He supposed he should have wept, or felt a father's grief at the sight of Joffrey's body laid out on the bier. Not only could he not weep, lest that give further credence to the rumors about the late king's true parentage, but truthfully, he had not liked his and Cersei's firstborn. It was an awful thing to think, he realized, but it felt invigoratingly good to acknowledge the truth (at least to himself) after year upon year of secrets and lies and the ever increasing burdens those lies brought.

Reaching out, he upended the bottle. A weak trickle ran out, a spoonful at best. Damn.

Fumbling drunkenly, relying on his remaining, off, hand the captain of the Kingsguard some how managed the act of drawing on some trousers, a loose tunic, and a robe; he staggered from his chambers in search of some more wine.


Invited — ordered really — into his captain's chambers just as the stars faded in the east, Loras Tyrell took a deep breath and wondered just how much more bitter his life could become. Crossing paths with his captain just as he got off watch, tired and longing for the comfort of his bed, was just the latest in a long line of bad luck that had plagued him since.... Loras took a deep breath and forced himself to dwell on the matter at hand.

Jaime Lannister was well into his cups. He wanted a drinking companion. What was it the Septas told the little girls? 'Courtesy is a Lady's armor.' Well, at times, it was all a gentleman had too. "Ser?" Loras asked, his voice civil, but cool. His commander wanted him to have a glass of wine. Well enough. He would drink wine, feign interest, answer politely, go to bed, and try not to dream.

Irritably Ser Jaime waived him to a chair in front of the fire and poured him a glass. Red. Not Arbor, but something from Loras's native Highgarden. He swallowed. He waited.

"You remind me of me at your age. Young, good looking, tourney championships, the world at your feet." Ser Jaime finished with a sad half laugh.

Loras set his face in a mask of bland politeness and hoped he did not look too bored, or too hostile.
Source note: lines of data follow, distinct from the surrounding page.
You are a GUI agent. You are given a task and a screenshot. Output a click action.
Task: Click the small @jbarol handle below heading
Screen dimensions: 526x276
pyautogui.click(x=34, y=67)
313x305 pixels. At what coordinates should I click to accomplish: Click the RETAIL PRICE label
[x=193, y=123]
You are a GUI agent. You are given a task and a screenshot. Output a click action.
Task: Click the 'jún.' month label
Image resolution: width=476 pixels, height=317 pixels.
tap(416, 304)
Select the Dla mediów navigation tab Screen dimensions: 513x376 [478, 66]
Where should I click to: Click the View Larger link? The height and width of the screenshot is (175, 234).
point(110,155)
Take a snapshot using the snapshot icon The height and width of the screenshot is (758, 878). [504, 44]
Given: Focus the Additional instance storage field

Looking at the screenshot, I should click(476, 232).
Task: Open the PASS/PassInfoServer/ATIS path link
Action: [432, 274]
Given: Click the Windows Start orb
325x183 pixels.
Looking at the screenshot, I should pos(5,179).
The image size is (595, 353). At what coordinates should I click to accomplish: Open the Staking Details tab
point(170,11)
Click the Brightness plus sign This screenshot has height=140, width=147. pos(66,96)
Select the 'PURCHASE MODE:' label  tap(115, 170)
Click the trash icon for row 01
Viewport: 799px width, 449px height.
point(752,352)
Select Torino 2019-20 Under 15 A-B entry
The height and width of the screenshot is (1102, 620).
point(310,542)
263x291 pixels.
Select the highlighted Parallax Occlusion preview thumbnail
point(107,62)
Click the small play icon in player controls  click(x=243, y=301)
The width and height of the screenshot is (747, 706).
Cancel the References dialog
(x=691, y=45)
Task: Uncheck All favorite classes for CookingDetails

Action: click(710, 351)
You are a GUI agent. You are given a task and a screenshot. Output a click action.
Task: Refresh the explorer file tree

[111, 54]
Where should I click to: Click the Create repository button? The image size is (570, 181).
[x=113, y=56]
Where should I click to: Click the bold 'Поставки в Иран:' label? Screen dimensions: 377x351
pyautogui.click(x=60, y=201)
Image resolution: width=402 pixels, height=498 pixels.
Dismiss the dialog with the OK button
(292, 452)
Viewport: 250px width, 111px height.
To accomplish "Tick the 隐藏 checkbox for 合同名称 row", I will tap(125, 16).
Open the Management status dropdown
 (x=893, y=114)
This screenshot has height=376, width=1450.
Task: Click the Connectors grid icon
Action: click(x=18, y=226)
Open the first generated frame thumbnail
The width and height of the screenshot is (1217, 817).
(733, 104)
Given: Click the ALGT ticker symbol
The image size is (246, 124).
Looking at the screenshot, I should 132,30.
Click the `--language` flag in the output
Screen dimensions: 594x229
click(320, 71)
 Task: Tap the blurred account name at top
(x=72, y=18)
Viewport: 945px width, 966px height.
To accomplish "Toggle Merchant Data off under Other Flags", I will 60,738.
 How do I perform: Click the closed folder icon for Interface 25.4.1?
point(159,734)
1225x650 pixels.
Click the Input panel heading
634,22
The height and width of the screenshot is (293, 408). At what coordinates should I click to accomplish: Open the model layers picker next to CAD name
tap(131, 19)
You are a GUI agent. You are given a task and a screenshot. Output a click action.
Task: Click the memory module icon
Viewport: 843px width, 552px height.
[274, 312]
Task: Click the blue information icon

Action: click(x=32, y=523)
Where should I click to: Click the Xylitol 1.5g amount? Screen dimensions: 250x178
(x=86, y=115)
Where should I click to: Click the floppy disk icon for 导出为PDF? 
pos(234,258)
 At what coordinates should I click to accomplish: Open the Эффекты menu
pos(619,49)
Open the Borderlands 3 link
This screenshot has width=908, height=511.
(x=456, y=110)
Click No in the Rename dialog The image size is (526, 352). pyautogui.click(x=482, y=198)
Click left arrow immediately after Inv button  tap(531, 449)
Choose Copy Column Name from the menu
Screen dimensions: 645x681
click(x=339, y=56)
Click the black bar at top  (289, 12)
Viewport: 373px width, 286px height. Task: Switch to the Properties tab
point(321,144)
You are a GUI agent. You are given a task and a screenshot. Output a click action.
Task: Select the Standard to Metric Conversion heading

"Ah, but I see this makes no impression on you, young Ser."

Loras arched an eyebrow.

Ser Jaime laughed again, his bright green eyes glassy from too much wine. "You're a quick study, Ser Loras. A moon ago you would've glared and maybe even huffed out of here, despite the fact that I'm your commander and you're in my chambers, drinking my wine.

"So, it's a cool face and an elegant eyebrow these days. Tell me, did you practice that look in the mirror?"

Keeping his voice level and calm, Loras replied, "I think you're in your cups, Ser Jaime, that's what I think."

His commander continued as if he had not spoken. "I used to come upon Cersei practicing faces in her mirror when I was a little boy ... and they still worked on me, even when I wondered if they were real or if they were feigned." Ser Jaime gestured expansively with his remaining hand.

Loras felt his hand clench on the goblet. He had never liked Queen Cersei, and the more he got to know of her, and the Lannisters, the more he grew to loathe them. He despised Ser Jaime only a little less than the Dowager Queen, Cersei.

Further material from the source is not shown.